WHAT TO DO: Copy the full listing exactly.

INPUT RECORDS:
##############################
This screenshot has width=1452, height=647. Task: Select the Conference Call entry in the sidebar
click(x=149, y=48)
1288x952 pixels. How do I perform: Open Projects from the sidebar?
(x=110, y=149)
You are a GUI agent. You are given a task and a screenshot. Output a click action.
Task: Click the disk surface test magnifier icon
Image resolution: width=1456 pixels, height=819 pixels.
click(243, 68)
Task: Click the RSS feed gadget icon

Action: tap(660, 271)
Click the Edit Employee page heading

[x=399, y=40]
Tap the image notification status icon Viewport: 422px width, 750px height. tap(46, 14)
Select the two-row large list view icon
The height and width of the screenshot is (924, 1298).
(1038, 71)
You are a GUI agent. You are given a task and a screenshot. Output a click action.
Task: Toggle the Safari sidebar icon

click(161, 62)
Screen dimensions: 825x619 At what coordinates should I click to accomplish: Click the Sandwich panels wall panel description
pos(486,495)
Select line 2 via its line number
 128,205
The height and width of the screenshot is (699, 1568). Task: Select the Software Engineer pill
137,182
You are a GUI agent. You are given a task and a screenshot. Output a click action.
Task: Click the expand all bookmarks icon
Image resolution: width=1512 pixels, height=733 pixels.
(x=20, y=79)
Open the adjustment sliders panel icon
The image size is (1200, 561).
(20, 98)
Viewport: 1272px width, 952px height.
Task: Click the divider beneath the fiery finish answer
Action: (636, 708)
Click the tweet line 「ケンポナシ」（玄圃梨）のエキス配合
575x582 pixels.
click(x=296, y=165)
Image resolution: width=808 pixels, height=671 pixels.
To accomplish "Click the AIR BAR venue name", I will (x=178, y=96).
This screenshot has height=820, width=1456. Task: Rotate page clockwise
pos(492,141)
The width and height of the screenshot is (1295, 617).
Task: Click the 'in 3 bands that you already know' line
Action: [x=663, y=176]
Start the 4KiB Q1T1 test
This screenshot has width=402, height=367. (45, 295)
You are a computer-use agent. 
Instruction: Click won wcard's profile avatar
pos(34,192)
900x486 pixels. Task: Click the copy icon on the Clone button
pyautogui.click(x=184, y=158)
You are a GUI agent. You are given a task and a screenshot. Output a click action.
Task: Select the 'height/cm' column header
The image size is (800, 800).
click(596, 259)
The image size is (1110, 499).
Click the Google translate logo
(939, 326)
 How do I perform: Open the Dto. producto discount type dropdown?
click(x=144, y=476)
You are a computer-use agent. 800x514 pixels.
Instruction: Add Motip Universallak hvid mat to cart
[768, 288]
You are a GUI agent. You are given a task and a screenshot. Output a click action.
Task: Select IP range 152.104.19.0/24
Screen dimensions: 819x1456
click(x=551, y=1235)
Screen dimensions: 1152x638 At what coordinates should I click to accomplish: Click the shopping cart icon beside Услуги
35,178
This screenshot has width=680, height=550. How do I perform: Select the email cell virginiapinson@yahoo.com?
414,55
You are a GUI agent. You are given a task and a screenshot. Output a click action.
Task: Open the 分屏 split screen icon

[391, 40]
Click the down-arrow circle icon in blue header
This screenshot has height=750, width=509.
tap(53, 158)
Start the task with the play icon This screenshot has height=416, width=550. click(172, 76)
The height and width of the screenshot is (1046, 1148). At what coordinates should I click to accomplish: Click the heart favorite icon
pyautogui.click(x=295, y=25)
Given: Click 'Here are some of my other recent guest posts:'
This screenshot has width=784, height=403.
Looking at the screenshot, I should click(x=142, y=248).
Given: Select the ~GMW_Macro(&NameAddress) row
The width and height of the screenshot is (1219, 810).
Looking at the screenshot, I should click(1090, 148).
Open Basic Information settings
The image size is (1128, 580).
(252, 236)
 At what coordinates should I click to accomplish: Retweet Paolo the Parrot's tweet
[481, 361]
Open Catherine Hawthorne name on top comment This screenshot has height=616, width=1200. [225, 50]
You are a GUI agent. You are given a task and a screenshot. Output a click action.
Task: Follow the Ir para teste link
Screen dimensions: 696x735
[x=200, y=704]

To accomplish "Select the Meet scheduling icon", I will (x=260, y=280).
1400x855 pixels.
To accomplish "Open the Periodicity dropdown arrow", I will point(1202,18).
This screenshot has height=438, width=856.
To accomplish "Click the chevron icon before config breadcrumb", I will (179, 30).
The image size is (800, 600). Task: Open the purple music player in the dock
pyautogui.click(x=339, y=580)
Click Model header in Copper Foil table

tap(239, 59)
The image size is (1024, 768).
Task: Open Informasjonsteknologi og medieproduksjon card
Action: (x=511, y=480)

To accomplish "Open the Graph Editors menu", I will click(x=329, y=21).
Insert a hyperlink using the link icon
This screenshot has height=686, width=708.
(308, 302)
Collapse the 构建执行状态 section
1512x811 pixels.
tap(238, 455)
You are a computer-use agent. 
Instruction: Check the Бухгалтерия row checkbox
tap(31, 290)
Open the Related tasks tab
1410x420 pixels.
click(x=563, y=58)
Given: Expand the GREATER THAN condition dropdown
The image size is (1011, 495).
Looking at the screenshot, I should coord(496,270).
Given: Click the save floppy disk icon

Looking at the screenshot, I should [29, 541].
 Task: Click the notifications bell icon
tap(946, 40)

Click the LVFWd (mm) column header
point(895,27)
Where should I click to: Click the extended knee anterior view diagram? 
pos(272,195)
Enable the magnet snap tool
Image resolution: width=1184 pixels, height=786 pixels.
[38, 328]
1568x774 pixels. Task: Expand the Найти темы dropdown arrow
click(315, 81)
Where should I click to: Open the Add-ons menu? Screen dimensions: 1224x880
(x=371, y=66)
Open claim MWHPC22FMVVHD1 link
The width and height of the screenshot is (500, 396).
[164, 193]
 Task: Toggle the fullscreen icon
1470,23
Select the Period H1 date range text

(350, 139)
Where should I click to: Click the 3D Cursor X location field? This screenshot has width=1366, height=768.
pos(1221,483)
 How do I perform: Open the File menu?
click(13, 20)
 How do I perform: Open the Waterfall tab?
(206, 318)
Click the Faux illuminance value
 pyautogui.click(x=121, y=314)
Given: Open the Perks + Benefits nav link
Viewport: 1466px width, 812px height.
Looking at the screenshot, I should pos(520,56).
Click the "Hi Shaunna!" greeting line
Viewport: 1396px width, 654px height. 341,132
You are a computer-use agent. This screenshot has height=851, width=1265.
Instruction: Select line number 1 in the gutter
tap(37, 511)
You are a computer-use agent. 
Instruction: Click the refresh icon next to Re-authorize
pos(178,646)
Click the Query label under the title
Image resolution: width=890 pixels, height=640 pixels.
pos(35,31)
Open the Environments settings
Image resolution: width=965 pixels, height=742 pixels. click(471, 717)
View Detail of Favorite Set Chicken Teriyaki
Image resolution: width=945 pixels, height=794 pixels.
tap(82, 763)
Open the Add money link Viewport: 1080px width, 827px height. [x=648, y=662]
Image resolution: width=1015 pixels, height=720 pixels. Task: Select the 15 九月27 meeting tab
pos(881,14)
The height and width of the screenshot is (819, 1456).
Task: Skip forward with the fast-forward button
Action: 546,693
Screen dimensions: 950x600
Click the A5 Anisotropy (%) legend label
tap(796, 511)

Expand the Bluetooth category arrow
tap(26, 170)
##############################
RESULT BELOW:
This screenshot has width=1452, height=647. Task: Select the Conference Call entry in the sidebar
click(x=149, y=48)
1288x952 pixels. How do I perform: Open Projects from the sidebar?
(x=110, y=149)
You are a GUI agent. You are given a task and a screenshot. Output a click action.
Task: Click the disk surface test magnifier icon
Image resolution: width=1456 pixels, height=819 pixels.
click(243, 68)
Task: Click the RSS feed gadget icon

Action: tap(660, 271)
Click the Edit Employee page heading

[x=399, y=40]
Tap the image notification status icon Viewport: 422px width, 750px height. tap(46, 14)
Select the two-row large list view icon
The height and width of the screenshot is (924, 1298).
(1038, 71)
You are a GUI agent. You are given a task and a screenshot. Output a click action.
Task: Toggle the Safari sidebar icon

click(161, 62)
Screen dimensions: 825x619 At what coordinates should I click to accomplish: Click the Sandwich panels wall panel description
pos(486,495)
Select line 2 via its line number
 128,205
The height and width of the screenshot is (699, 1568). Task: Select the Software Engineer pill
137,182
You are a GUI agent. You are given a task and a screenshot. Output a click action.
Task: Click the expand all bookmarks icon
Image resolution: width=1512 pixels, height=733 pixels.
(x=20, y=79)
Open the adjustment sliders panel icon
The image size is (1200, 561).
(20, 98)
Viewport: 1272px width, 952px height.
Task: Click the divider beneath the fiery finish answer
Action: (636, 708)
Click the tweet line 「ケンポナシ」（玄圃梨）のエキス配合
575x582 pixels.
click(x=296, y=165)
Image resolution: width=808 pixels, height=671 pixels.
To accomplish "Click the AIR BAR venue name", I will (x=178, y=96).
This screenshot has height=820, width=1456. Task: Rotate page clockwise
pos(492,141)
The width and height of the screenshot is (1295, 617).
Task: Click the 'in 3 bands that you already know' line
Action: [x=663, y=176]
Start the 4KiB Q1T1 test
This screenshot has width=402, height=367. (45, 295)
You are a computer-use agent. 
Instruction: Click won wcard's profile avatar
pos(34,192)
900x486 pixels. Task: Click the copy icon on the Clone button
pyautogui.click(x=184, y=158)
You are a GUI agent. You are given a task and a screenshot. Output a click action.
Task: Select the 'height/cm' column header
The image size is (800, 800).
click(596, 259)
The image size is (1110, 499).
Click the Google translate logo
(939, 326)
 How do I perform: Open the Dto. producto discount type dropdown?
click(x=144, y=476)
You are a computer-use agent. 800x514 pixels.
Instruction: Add Motip Universallak hvid mat to cart
[768, 288]
You are a GUI agent. You are given a task and a screenshot. Output a click action.
Task: Select IP range 152.104.19.0/24
Screen dimensions: 819x1456
click(x=551, y=1235)
Screen dimensions: 1152x638 At what coordinates should I click to accomplish: Click the shopping cart icon beside Услуги
35,178
This screenshot has width=680, height=550. How do I perform: Select the email cell virginiapinson@yahoo.com?
414,55
You are a GUI agent. You are given a task and a screenshot. Output a click action.
Task: Open the 分屏 split screen icon

[391, 40]
Click the down-arrow circle icon in blue header
This screenshot has height=750, width=509.
tap(53, 158)
Start the task with the play icon This screenshot has height=416, width=550. click(172, 76)
The height and width of the screenshot is (1046, 1148). At what coordinates should I click to accomplish: Click the heart favorite icon
pyautogui.click(x=295, y=25)
Given: Click 'Here are some of my other recent guest posts:'
This screenshot has width=784, height=403.
Looking at the screenshot, I should click(x=142, y=248).
Given: Select the ~GMW_Macro(&NameAddress) row
The width and height of the screenshot is (1219, 810).
Looking at the screenshot, I should click(1090, 148).
Open Basic Information settings
The image size is (1128, 580).
(252, 236)
 At what coordinates should I click to accomplish: Retweet Paolo the Parrot's tweet
[481, 361]
Open Catherine Hawthorne name on top comment This screenshot has height=616, width=1200. [225, 50]
You are a GUI agent. You are given a task and a screenshot. Output a click action.
Task: Follow the Ir para teste link
Screen dimensions: 696x735
[x=200, y=704]

To accomplish "Select the Meet scheduling icon", I will (x=260, y=280).
1400x855 pixels.
To accomplish "Open the Periodicity dropdown arrow", I will point(1202,18).
This screenshot has height=438, width=856.
To accomplish "Click the chevron icon before config breadcrumb", I will (179, 30).
The image size is (800, 600). Task: Open the purple music player in the dock
pyautogui.click(x=339, y=580)
Click Model header in Copper Foil table

tap(239, 59)
The image size is (1024, 768).
Task: Open Informasjonsteknologi og medieproduksjon card
Action: (x=511, y=480)

To accomplish "Open the Graph Editors menu", I will click(x=329, y=21).
Insert a hyperlink using the link icon
This screenshot has height=686, width=708.
(308, 302)
Collapse the 构建执行状态 section
1512x811 pixels.
tap(238, 455)
You are a computer-use agent. 
Instruction: Check the Бухгалтерия row checkbox
tap(31, 290)
Open the Related tasks tab
1410x420 pixels.
click(x=563, y=58)
Given: Expand the GREATER THAN condition dropdown
The image size is (1011, 495).
Looking at the screenshot, I should coord(496,270).
Given: Click the save floppy disk icon

Looking at the screenshot, I should [29, 541].
 Task: Click the notifications bell icon
tap(946, 40)

Click the LVFWd (mm) column header
point(895,27)
Where should I click to: Click the extended knee anterior view diagram? 
pos(272,195)
Enable the magnet snap tool
Image resolution: width=1184 pixels, height=786 pixels.
[38, 328]
1568x774 pixels. Task: Expand the Найти темы dropdown arrow
click(315, 81)
Where should I click to: Open the Add-ons menu? Screen dimensions: 1224x880
(x=371, y=66)
Open claim MWHPC22FMVVHD1 link
The width and height of the screenshot is (500, 396).
[164, 193]
 Task: Toggle the fullscreen icon
1470,23
Select the Period H1 date range text

(350, 139)
Where should I click to: Click the 3D Cursor X location field? This screenshot has width=1366, height=768.
pos(1221,483)
 How do I perform: Open the File menu?
click(13, 20)
 How do I perform: Open the Waterfall tab?
(206, 318)
Click the Faux illuminance value
 pyautogui.click(x=121, y=314)
Given: Open the Perks + Benefits nav link
Viewport: 1466px width, 812px height.
Looking at the screenshot, I should pos(520,56).
Click the "Hi Shaunna!" greeting line
Viewport: 1396px width, 654px height. 341,132
You are a computer-use agent. This screenshot has height=851, width=1265.
Instruction: Select line number 1 in the gutter
tap(37, 511)
You are a computer-use agent. 
Instruction: Click the refresh icon next to Re-authorize
pos(178,646)
Click the Query label under the title
Image resolution: width=890 pixels, height=640 pixels.
pos(35,31)
Open the Environments settings
Image resolution: width=965 pixels, height=742 pixels. click(471, 717)
View Detail of Favorite Set Chicken Teriyaki
Image resolution: width=945 pixels, height=794 pixels.
tap(82, 763)
Open the Add money link Viewport: 1080px width, 827px height. [x=648, y=662]
Image resolution: width=1015 pixels, height=720 pixels. Task: Select the 15 九月27 meeting tab
pos(881,14)
The height and width of the screenshot is (819, 1456).
Task: Skip forward with the fast-forward button
Action: 546,693
Screen dimensions: 950x600
Click the A5 Anisotropy (%) legend label
tap(796, 511)

Expand the Bluetooth category arrow
tap(26, 170)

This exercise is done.